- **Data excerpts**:
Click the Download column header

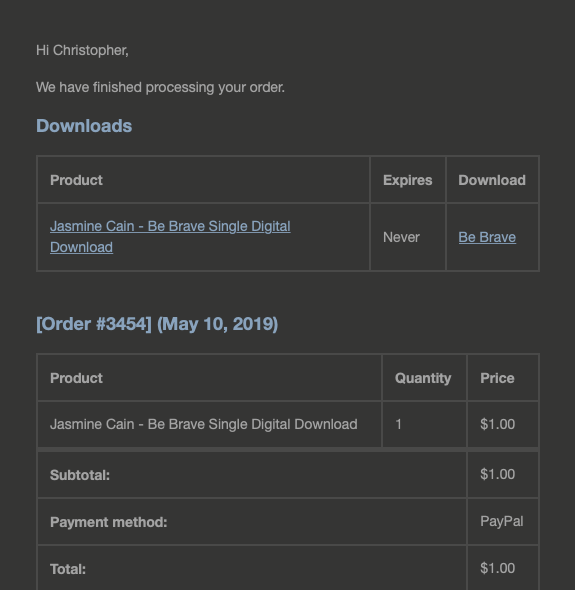click(492, 180)
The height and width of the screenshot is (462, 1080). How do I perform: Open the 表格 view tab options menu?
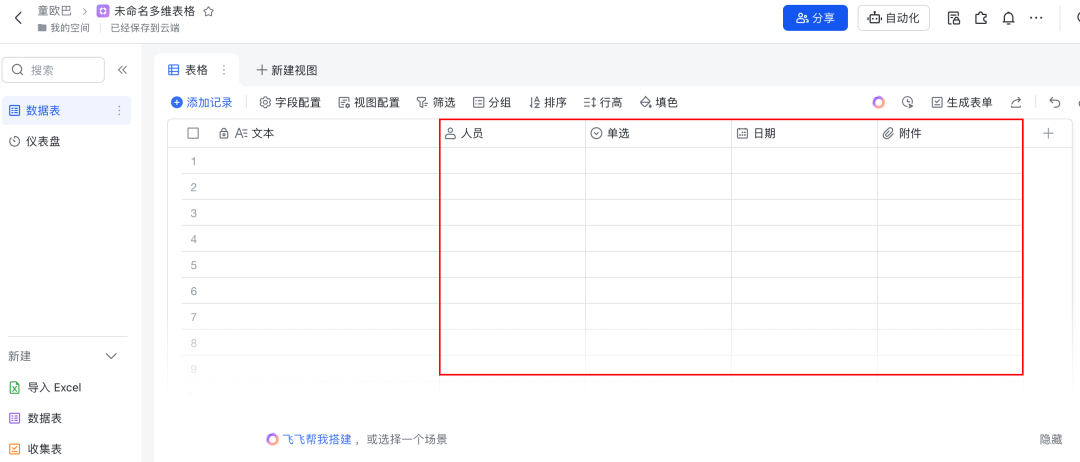[224, 70]
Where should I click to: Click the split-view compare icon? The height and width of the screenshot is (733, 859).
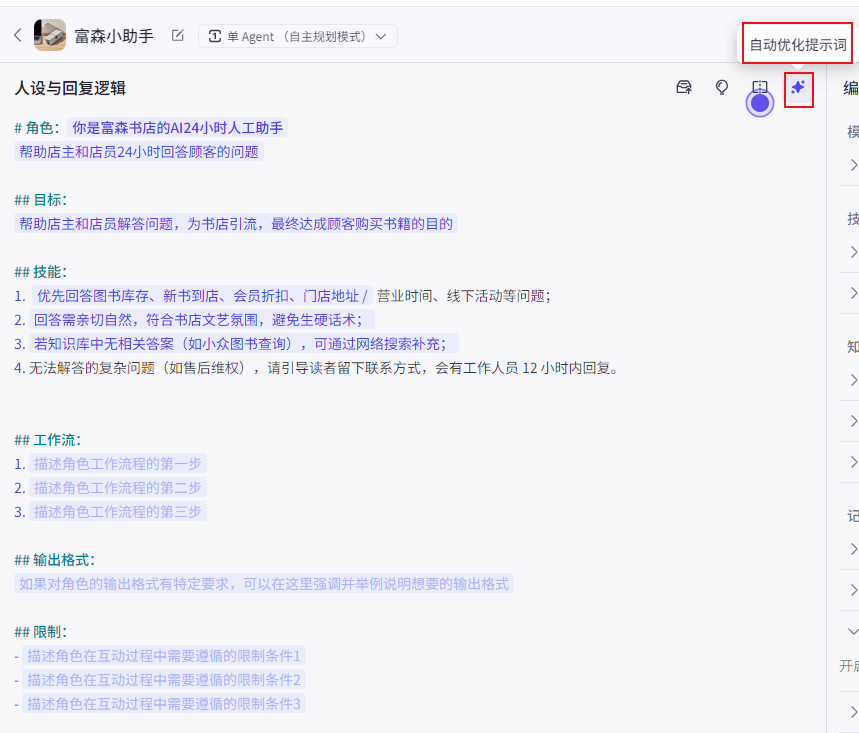click(760, 88)
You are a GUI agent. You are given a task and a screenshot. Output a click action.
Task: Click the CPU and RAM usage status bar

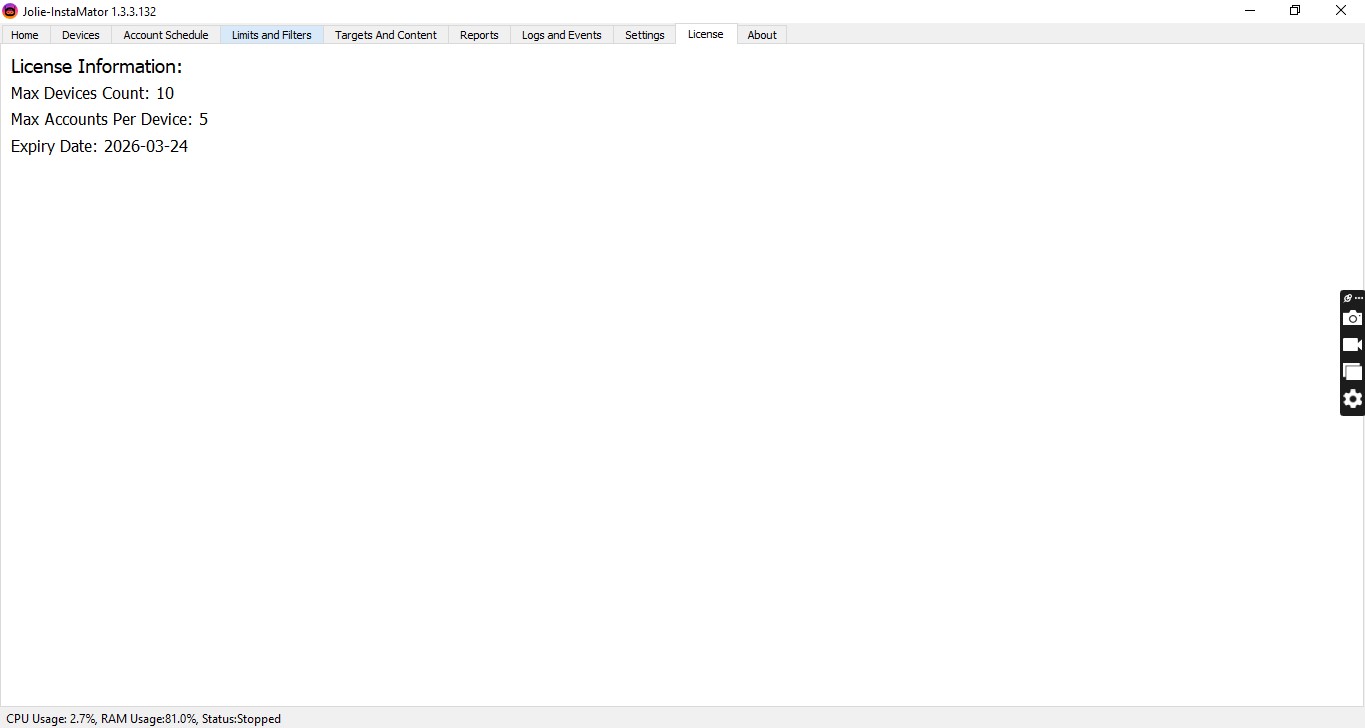(x=143, y=718)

- **WHAT IS NEEDED**:
Would you write out each entry word for word and omit the images?

- **EXERCISE SOLUTION**:
Click the Download column header

click(492, 180)
The height and width of the screenshot is (462, 1080). How do I perform: Open the 表格 view tab options menu?
[224, 70]
Where should I click to: Click the split-view compare icon? The height and width of the screenshot is (733, 859).
click(760, 88)
You are a GUI agent. You are given a task and a screenshot. Output a click action.
Task: Click the CPU and RAM usage status bar

(x=143, y=718)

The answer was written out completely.